In addition to the down regulation of GABA receptors in chronic ethanol users, there is an upregulation in NMDA receptor subtypes. Although the pathophysiology is much more complex, when ethanol abstinence occurs, there is a shortage of GABA-mediated CNS inhibition and a surplus of glutamate-mediated CNS excitation. If GABA agonists are the mainstay of treatment, why not also target the NMDA receptor? Enter ketamine.

The Data

Only one study exists and was published recently.

  • Retrospective review of 23 adult patients administered ketamine specifically for management of AWS.
  • Mean time to initiation of ketamine from first treatment of AWS, and total duration of therapy were 33.6 and 55.8 hours, respectively.
  • Mean initial infusion dose and median total infusion rate were 0.21 and 0.20 mg/kg/h, respectively.
  • No change in sedation or alcohol withdrawal scores within 6 hours of ketamine initiation.
  • Median change in benzodiazepine requirements at 12 and 24 hours post-ketamine initiation were -40.0 and -13.3 mg, respectively.
  • One documented adverse reaction of oversedation, requiring dose reduction.
  • Authors concluded that ketamine appears to reduce benzodiazepine requirements and is well tolerated at low doses.

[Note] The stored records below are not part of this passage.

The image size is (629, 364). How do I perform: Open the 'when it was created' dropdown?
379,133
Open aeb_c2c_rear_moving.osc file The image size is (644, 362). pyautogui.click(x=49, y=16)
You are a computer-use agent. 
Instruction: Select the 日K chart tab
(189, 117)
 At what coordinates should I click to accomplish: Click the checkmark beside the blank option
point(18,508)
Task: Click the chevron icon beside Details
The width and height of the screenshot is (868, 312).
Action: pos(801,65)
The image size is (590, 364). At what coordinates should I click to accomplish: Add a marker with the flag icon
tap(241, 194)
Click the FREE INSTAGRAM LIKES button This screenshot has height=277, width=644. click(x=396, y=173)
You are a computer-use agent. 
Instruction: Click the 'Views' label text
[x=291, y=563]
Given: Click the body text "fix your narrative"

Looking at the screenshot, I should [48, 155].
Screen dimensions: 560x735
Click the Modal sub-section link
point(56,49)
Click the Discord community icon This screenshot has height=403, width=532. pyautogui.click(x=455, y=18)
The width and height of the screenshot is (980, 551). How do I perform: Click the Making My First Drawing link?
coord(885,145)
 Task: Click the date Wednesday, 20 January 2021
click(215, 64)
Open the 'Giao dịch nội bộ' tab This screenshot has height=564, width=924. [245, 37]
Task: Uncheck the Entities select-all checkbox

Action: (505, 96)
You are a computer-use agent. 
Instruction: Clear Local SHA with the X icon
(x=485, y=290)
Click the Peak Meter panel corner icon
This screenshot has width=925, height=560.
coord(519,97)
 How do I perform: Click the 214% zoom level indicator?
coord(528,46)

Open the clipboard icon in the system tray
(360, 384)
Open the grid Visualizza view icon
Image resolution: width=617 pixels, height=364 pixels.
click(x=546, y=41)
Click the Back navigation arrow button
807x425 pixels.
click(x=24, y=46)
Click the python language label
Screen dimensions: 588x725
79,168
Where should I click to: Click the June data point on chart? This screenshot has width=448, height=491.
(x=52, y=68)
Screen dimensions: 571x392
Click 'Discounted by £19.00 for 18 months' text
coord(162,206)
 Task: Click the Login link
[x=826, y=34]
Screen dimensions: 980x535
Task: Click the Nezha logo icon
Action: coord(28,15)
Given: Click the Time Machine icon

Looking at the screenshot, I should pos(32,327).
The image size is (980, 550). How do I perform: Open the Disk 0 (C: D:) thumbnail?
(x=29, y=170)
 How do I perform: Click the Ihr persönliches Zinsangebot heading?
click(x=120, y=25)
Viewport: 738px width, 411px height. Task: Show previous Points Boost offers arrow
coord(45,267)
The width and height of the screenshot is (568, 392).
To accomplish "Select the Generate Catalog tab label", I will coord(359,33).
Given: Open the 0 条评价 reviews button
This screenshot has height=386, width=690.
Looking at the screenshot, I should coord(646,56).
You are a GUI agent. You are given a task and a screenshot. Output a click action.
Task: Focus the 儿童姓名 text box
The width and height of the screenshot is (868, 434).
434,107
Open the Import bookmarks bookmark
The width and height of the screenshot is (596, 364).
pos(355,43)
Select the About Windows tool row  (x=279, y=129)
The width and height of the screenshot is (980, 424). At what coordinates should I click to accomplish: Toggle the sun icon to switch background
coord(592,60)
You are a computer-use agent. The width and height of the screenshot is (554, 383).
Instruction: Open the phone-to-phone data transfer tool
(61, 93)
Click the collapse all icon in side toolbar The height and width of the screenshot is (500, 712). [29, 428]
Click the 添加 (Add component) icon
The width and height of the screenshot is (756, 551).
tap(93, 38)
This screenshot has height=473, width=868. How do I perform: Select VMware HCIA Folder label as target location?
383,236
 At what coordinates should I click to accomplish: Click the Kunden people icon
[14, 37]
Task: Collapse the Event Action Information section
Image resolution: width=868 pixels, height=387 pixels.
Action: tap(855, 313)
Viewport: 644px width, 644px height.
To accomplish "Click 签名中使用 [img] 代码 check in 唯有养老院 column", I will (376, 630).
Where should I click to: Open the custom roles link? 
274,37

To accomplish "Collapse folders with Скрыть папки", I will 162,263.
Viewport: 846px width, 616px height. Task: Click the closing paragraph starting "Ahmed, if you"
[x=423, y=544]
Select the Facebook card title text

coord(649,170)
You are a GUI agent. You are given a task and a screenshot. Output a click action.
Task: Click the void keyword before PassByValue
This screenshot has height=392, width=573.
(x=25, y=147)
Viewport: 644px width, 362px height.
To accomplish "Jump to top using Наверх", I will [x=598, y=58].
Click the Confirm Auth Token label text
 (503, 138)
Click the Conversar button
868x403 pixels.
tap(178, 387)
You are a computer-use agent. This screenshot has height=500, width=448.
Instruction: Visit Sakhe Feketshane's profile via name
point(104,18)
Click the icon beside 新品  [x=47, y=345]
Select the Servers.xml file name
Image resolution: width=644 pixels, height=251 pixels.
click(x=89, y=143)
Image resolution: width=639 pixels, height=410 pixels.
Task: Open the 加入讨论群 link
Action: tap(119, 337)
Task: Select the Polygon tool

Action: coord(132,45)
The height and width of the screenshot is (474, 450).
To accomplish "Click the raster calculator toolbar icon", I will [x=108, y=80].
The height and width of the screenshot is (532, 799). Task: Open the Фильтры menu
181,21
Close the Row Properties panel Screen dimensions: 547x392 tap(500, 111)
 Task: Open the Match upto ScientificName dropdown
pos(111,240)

Application to Clinical Practice

While the dexmedetomidine studies should not be using reduction in benzodiazepine requirements as an endpoint, it may be acceptable for ketamine since it actually works on the underlying pathophysiology. More studies are needed but it’s good to see we’re starting to look at it.

Wong A, et al. Evaluation of adjunctive ketamine to benzodiazepines for management of alcohol withdrawal syndrome. Ann Pharmacother 2015;49(1):14-9. [PMID 25325907]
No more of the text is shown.